Fragmento de texto:
* * *
También está el conflicto entre Israel y Palestina, un tema que no tolera puntos medios: según lo que pienses eres antisemita o genocida y como tal serás tratado. Todos los días salen supuestos expertos aludiendo al asunto, y cuando consulto a alguno a ver si por fin entiendo, no solo quedo más perdido que antes, sino que me pregunto cómo son capaces de aclarar en un video de tres minutos una guerra que lleva miles de años y que a veces ni sus mismos protagonistas saben explicar.
* * *
Material de origen:
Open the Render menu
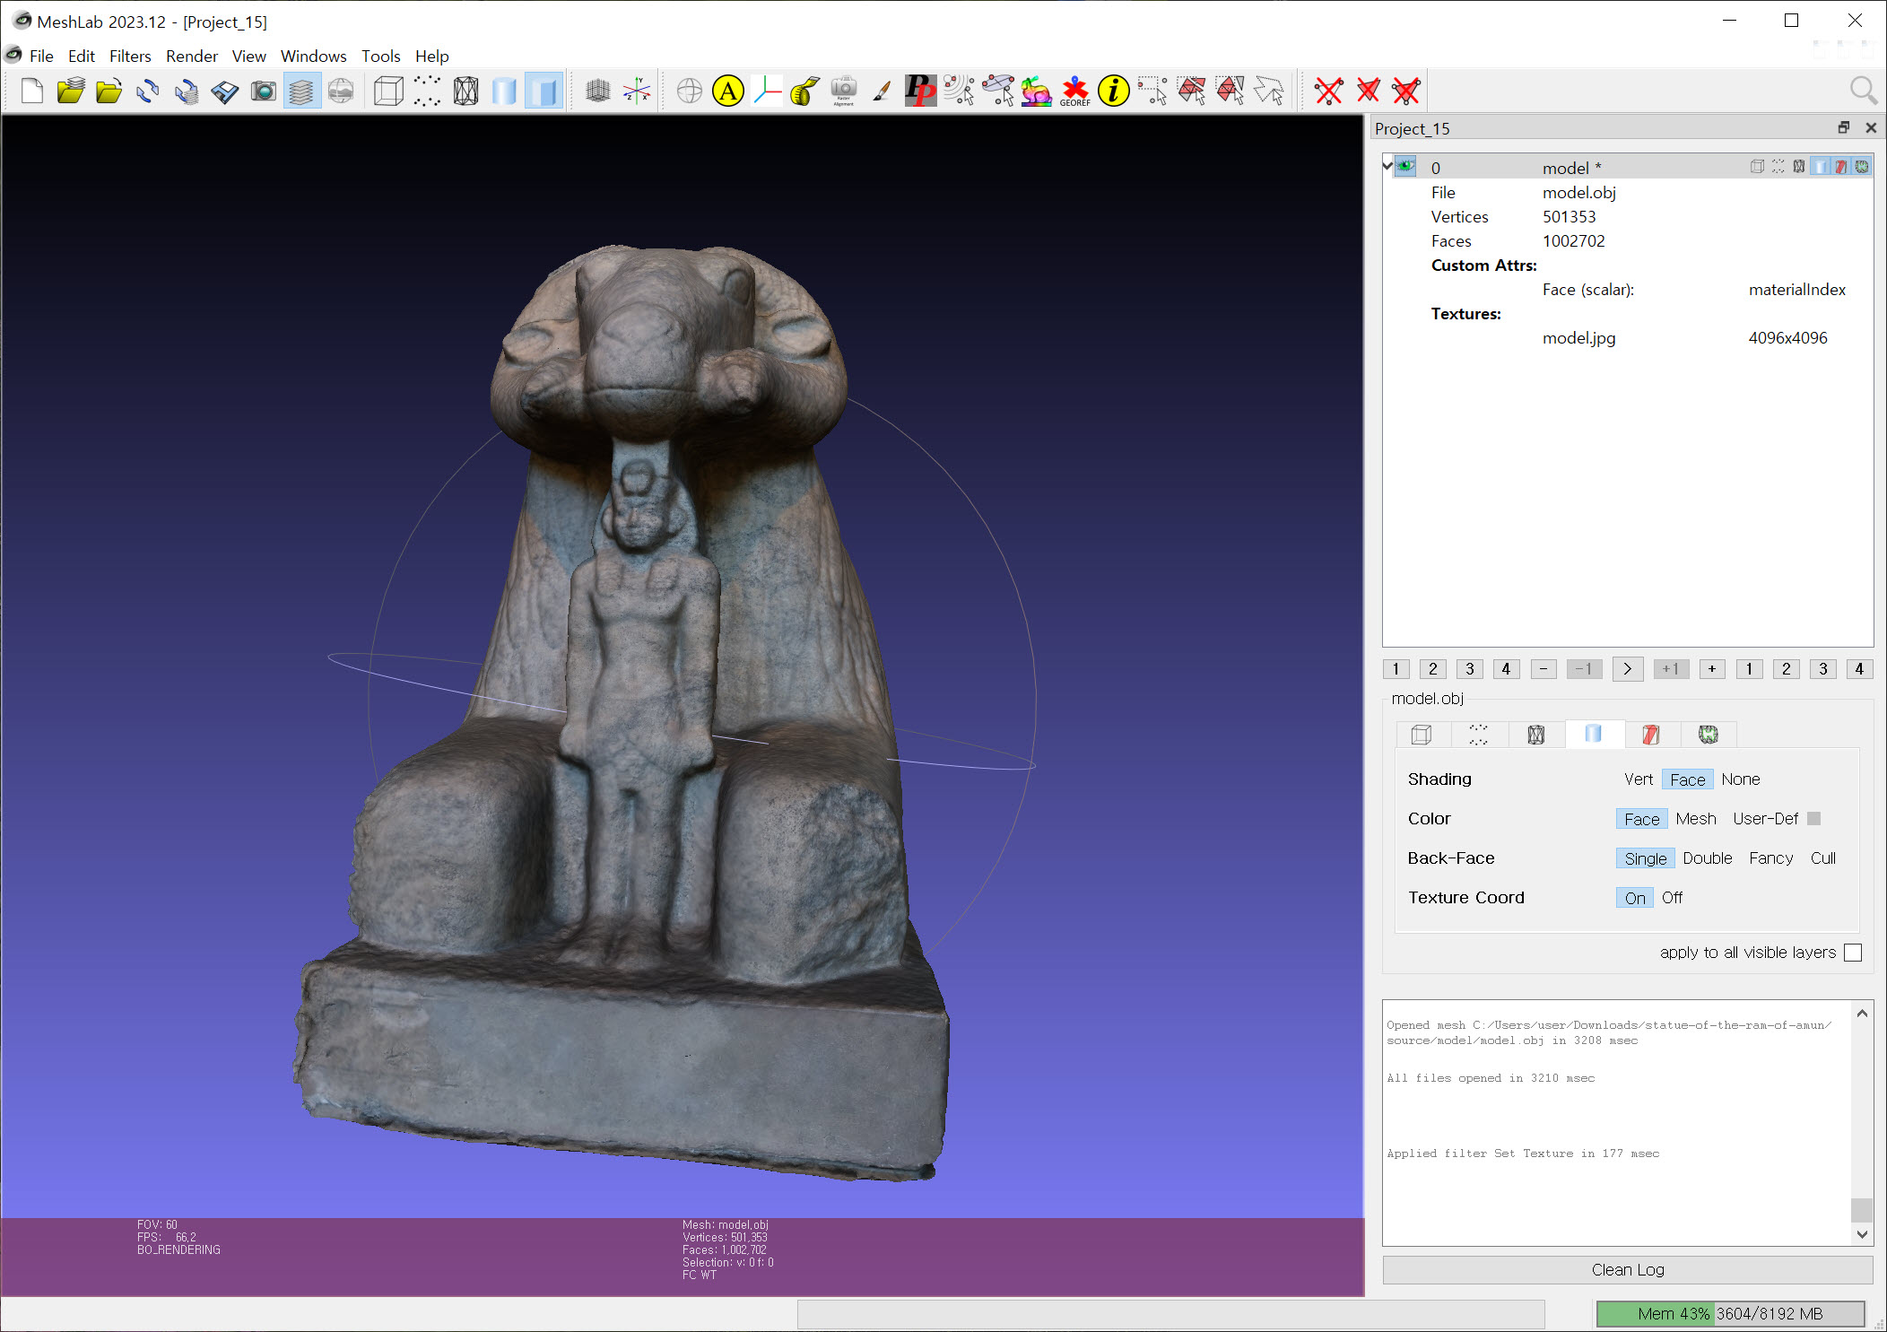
* * *
Tareas propuestas:
1. Reproduzca con exactitud el pasaje del fragmento de texto que comienza con "También está el" y continúa hasta "protagonistas saben explicar.", inclusive.
2. Según el fragmento de texto, ¿cuánto dura el video en el que los supuestos expertos pretenden aclarar la guerra?

Respuestas:
1.
También está el conflicto entre Israel y Palestina, un tema que no tolera puntos medios: según lo que pienses eres antisemita o genocida y como tal serás tratado. Todos los días salen supuestos expertos aludiendo al asunto, y cuando consulto a alguno a ver si por fin entiendo, no solo quedo más perdido que antes, sino que me pregunto cómo son capaces de aclarar en un video de tres minutos una guerra que lleva miles de años y que a veces ni sus mismos protagonistas saben explicar.

2. Tres minutos.